##### TASK MATERIAL

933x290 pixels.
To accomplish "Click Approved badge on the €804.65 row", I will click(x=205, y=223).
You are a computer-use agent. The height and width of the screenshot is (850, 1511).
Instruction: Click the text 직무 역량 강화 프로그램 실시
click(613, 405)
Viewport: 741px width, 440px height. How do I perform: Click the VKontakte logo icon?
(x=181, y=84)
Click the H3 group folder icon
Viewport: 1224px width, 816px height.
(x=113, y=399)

##########
##### TASK MATERIAL

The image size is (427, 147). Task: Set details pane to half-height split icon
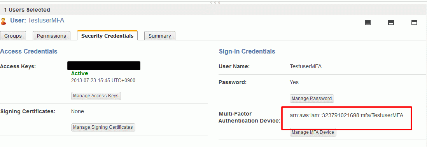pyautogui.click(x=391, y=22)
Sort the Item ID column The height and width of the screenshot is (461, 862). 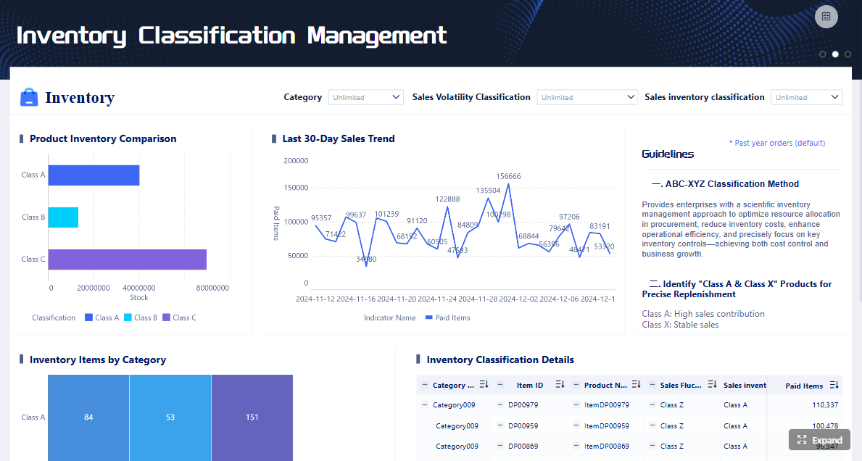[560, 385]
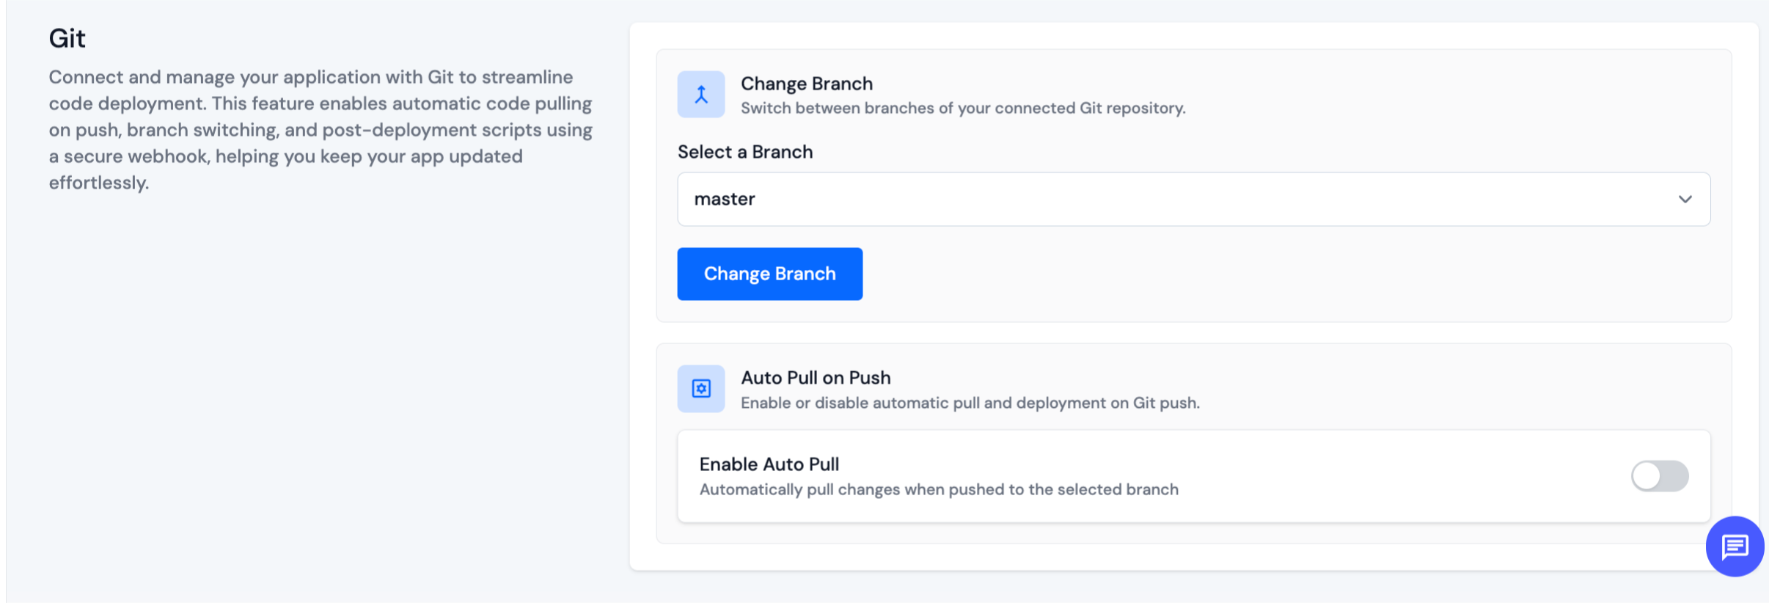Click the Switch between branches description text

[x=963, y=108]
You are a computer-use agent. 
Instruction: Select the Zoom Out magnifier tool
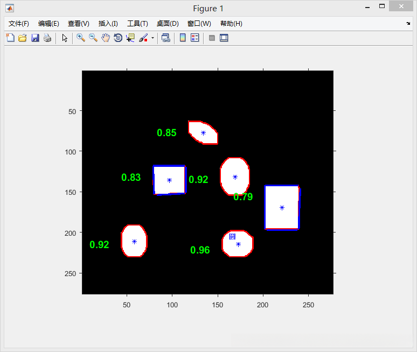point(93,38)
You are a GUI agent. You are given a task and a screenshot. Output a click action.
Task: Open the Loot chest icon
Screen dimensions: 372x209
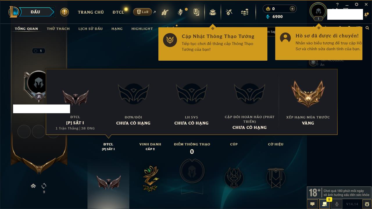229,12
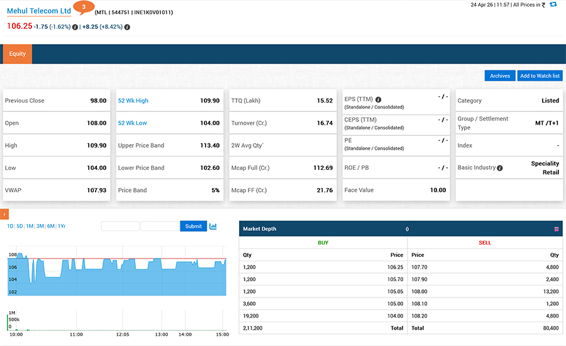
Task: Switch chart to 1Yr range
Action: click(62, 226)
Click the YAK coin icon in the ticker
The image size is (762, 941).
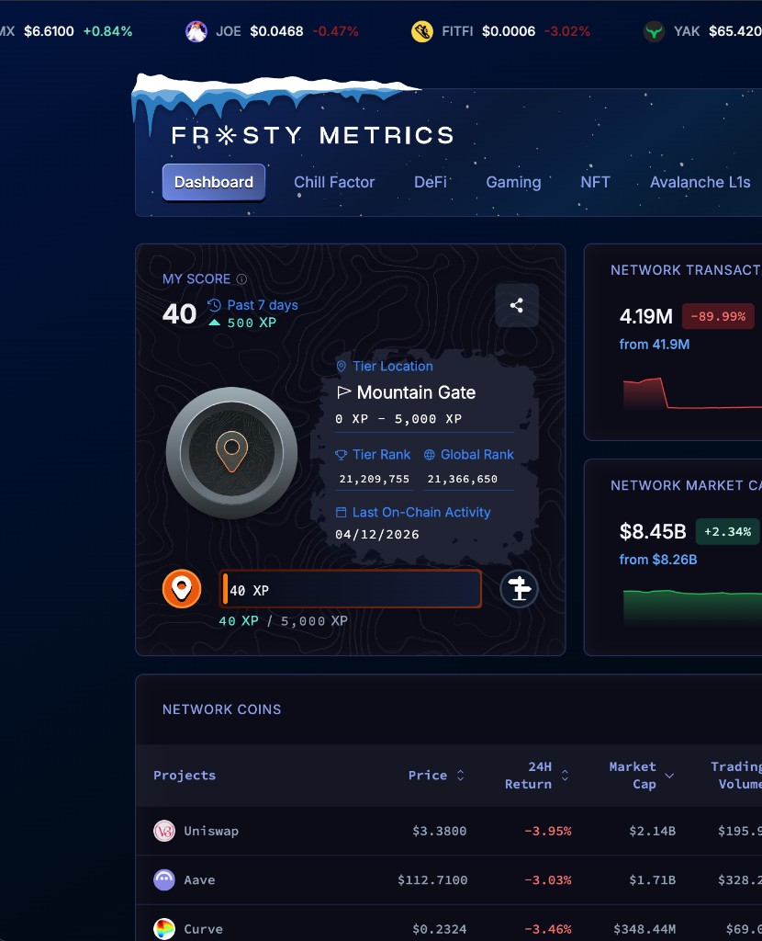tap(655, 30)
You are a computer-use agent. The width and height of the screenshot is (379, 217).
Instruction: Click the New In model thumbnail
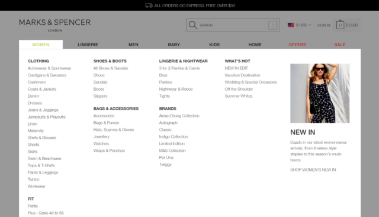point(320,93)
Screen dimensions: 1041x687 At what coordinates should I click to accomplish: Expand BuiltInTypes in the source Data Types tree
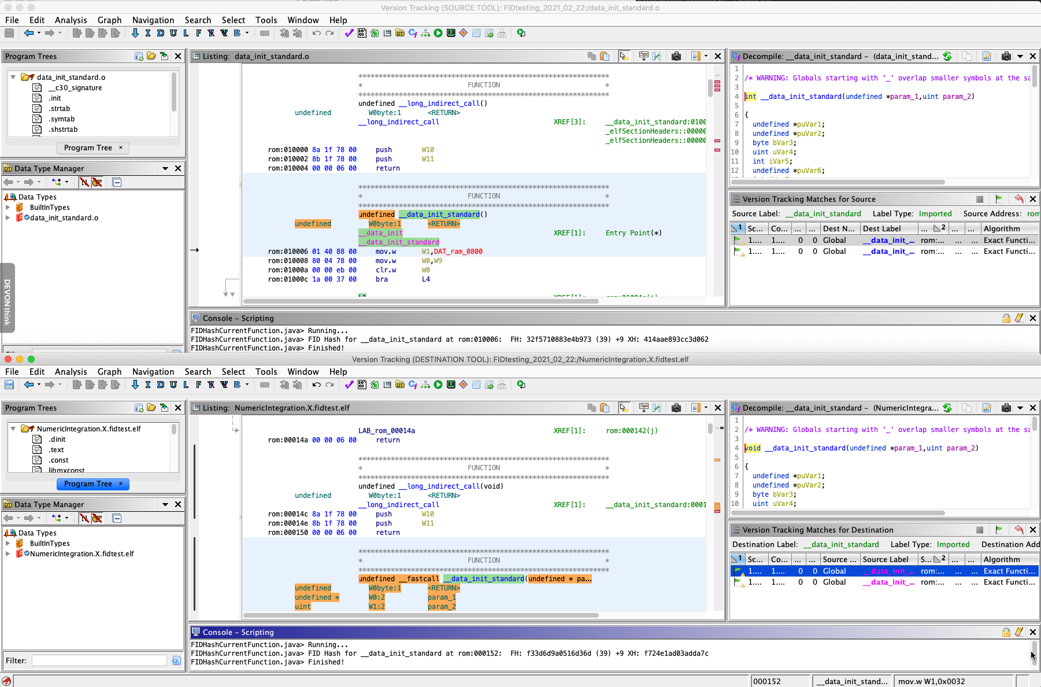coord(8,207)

##########
##### TASK MATERIAL

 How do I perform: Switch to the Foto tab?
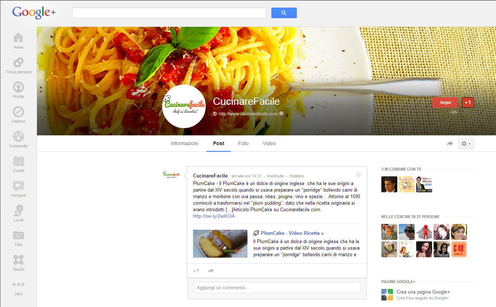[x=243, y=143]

##########

Rewrite as a numbered list the lines of the records that begin at the line containing "933x290 pixels." and stop after the line containing "(x=113, y=399)", leaving out any blank lines.

1. 933x290 pixels.
2. To accomplish "Click Approved badge on the €804.65 row", I will click(x=205, y=223).
3. You are a computer-use agent. The height and width of the screenshot is (850, 1511).
4. Instruction: Click the text 직무 역량 강화 프로그램 실시
5. click(613, 405)
6. Viewport: 741px width, 440px height. How do I perform: Click the VKontakte logo icon?
7. (x=181, y=84)
8. Click the H3 group folder icon
9. Viewport: 1224px width, 816px height.
10. (x=113, y=399)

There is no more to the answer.